At Google I/O 2018, Google demonstrated Google Assistant making an actual phone call to a restaurant and conducting natural conversations to schedule an appointment. Google Assistant carried sophisticated conversations with human-like speech and successfully completed task autonomously. In Facebook Messenger alone, after its Messenger platform to chatbots was launched in April 2016, around 100,000 chatbots were created and over two billion messages were exchanged between businesses and customers within a year. As per Gartner’s top strategic predictions for 2018 and beyond Bots would take over individual apps, and in “post-app era”, chatbots will be the face of Artificial Intelligence. All these working demos, app statistics and projections demonstrate Chatbots have become integral part in the human-machine interaction. Bots have made great inroads into customer service arena. Some of the companies that have benefited include Starbucks, Lyft, Nordstrom, Sephora. One of the biggest users of this technology has been the tourism and hospitality industry. They have become great tools for personalizing customer experience. The usage is going to only grow in the next few years. It is expected that the Global Chatbot Market will exceed more than US$ 994 million by 2024 and will grow at a CAGR of more than 27% during that period.
Applications of Chatbots in Enterprises
There are a wide range of applications for chatbots in enterprises including the most common – conversational interfaces.

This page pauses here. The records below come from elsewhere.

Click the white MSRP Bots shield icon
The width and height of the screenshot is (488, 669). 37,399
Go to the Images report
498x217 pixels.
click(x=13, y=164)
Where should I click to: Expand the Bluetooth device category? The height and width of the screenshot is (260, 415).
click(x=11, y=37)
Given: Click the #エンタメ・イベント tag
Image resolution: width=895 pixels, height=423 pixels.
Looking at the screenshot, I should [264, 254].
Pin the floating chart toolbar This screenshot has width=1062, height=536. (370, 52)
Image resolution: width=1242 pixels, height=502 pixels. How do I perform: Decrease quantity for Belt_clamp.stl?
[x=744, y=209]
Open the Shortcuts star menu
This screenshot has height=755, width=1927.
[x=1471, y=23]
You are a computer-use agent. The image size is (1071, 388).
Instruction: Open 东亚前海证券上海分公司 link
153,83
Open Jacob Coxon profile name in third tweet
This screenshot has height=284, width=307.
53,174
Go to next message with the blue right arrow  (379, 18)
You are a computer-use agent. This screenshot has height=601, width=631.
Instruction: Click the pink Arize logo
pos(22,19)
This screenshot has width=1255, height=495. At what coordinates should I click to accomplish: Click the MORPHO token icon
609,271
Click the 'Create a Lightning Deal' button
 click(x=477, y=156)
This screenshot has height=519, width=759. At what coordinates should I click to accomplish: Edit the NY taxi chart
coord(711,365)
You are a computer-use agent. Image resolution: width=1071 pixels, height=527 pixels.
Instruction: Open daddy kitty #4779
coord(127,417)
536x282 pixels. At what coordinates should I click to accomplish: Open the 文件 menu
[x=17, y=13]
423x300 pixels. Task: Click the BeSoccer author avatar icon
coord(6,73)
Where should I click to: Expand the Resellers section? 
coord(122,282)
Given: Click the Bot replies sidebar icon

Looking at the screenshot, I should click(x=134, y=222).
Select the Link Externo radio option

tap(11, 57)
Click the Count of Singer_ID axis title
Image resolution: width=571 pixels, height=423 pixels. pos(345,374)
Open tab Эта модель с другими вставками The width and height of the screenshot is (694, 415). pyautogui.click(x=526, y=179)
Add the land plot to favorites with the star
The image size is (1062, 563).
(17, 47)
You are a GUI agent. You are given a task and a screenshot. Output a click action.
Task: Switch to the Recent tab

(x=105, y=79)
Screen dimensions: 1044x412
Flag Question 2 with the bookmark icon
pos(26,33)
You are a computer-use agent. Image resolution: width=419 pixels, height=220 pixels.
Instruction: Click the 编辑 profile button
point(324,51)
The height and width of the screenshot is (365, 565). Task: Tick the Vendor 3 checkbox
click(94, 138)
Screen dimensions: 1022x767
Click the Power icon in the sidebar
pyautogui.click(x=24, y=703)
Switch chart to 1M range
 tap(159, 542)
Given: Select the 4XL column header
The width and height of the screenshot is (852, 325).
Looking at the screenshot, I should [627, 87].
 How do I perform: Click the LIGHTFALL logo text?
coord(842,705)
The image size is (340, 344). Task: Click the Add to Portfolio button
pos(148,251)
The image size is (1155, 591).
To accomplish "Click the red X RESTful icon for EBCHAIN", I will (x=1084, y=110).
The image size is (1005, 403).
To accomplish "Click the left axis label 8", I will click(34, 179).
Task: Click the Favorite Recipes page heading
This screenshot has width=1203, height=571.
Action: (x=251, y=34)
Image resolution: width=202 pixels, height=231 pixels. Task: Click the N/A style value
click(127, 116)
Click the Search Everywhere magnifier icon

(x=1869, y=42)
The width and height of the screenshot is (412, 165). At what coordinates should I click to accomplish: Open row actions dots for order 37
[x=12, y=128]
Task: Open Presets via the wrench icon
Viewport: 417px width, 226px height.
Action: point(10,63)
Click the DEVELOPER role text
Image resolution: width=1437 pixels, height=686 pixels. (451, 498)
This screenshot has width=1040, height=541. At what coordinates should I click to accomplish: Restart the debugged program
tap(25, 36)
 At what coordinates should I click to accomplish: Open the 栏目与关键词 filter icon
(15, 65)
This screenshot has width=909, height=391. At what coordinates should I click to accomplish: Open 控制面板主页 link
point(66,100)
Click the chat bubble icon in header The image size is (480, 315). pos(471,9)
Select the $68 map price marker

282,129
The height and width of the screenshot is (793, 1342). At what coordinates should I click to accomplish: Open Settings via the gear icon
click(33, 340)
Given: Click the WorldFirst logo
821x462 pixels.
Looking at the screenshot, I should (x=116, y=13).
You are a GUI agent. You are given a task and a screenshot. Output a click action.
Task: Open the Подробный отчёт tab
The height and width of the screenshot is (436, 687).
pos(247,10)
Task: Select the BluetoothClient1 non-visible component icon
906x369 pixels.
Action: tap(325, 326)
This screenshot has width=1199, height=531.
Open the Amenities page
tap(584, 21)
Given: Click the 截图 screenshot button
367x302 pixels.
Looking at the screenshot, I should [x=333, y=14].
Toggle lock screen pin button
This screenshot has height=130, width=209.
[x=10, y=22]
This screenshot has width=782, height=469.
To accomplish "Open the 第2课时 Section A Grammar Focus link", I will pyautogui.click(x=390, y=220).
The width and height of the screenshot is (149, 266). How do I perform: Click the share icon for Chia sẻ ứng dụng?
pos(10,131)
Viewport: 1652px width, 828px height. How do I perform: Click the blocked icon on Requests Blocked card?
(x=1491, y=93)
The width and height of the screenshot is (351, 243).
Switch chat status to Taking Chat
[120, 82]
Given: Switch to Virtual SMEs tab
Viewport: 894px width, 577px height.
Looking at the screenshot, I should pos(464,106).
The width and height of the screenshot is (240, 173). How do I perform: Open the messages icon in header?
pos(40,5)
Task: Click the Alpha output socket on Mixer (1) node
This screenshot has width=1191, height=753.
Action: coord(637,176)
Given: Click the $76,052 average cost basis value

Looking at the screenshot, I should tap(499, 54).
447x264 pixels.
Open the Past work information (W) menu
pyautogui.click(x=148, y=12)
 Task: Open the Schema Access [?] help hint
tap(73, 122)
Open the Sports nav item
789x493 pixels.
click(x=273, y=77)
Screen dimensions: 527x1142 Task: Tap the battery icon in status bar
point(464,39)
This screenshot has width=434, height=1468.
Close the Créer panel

- Integrated Applications: Chatbots integrated with enterprise systems such as ERP systems, CRM systems, Knowledge base systems improve enterprise productivity. Majority of enterprise system depends on static rules and structured data. However, AI-powered chatbots could be used to process unstructured data and ease the communication between systems and human.
- Business Intelligence: Chatbots integrated with Data visualization tools could be used for natural language generation. Interactions with chatbots could be used to generate required queries and from the obtained plots, natural language generation interface could be used to provide insights to the customer.
- ChatOps: ChatOps, a variation of Chatbot, is a collaboration model that connects DevOps teams, tools/platforms, process, and automation in a transparent flow. In ChatOps model, DevOps teams use conversational collaboration tools integrated with Bots. Bots interpret the conversations between various teams and trigger scripts on DevOps Systems to perform various activities at each phase of Development and Operation cycle.
- Cognitive Search: Navigating an enterprise in search of information has been very inefficient. Traditionally search has been dominated by just indexing for keyword search and semantic search. With improvements in Machine learning and NLP algorithms, contextual search and cognitive search are becoming the norm. Chatbots aid in cognitive search by providing the required NLP layer and for setting up the context.
- Enterprise Communication: Bots could be used for streamlining internal communications with several departments such as communication with HR about rules, IT Help Desk requests and tracking.
- Voice of Customer: Chatbots could be used to capture the complete intent of users, i.e., what is that a user is expecting to get done using a website, or service. It opens huge opportunities to improving the experience. In traditional approach, just content is put with no continuous feedback from customer on what is expected from the website or service. Using Chatbot, there is continuous opportunity to gather user requirements. Opportunity to transition to custom personality of the user, and more personalization of entire context as context is retained not for just one instance but carried over.
Chatbots can range from simple to more advanced depending on the algorithms and the domain knowledge that they are based on. They are more effective when constrained to closed domains e.g., IT Support Desk, Shopping, Insurance information, Billing Questions etc.
One of the biggest challenges and an expensive process in implementing a Chatbot is the training of bots. Chatbots could be used for smarter conversations in a desired vertical by training them using domain-specific data, pre-defined contexts and intents. Often, Initial training is done with existing text corpus, and after rolling out Bots, companies re-train to increase the accuracy. Larger the data set available for training the better the results of Natural Language Processing (NLP) and Natural Language Understanding (NLU) algorithms; however, data could be scarce in most scenarios. Often, bots have to be trained manually and would involve engaging users for making bots smarter which has its own challenges e.g., during the manual training process users tend to be frustrated with bot capabilities. However, with the availability of faster computation power and advancements in NLP and NLU algorithms, we can expect Bots to play a major role in an organization’s digital transformation journey.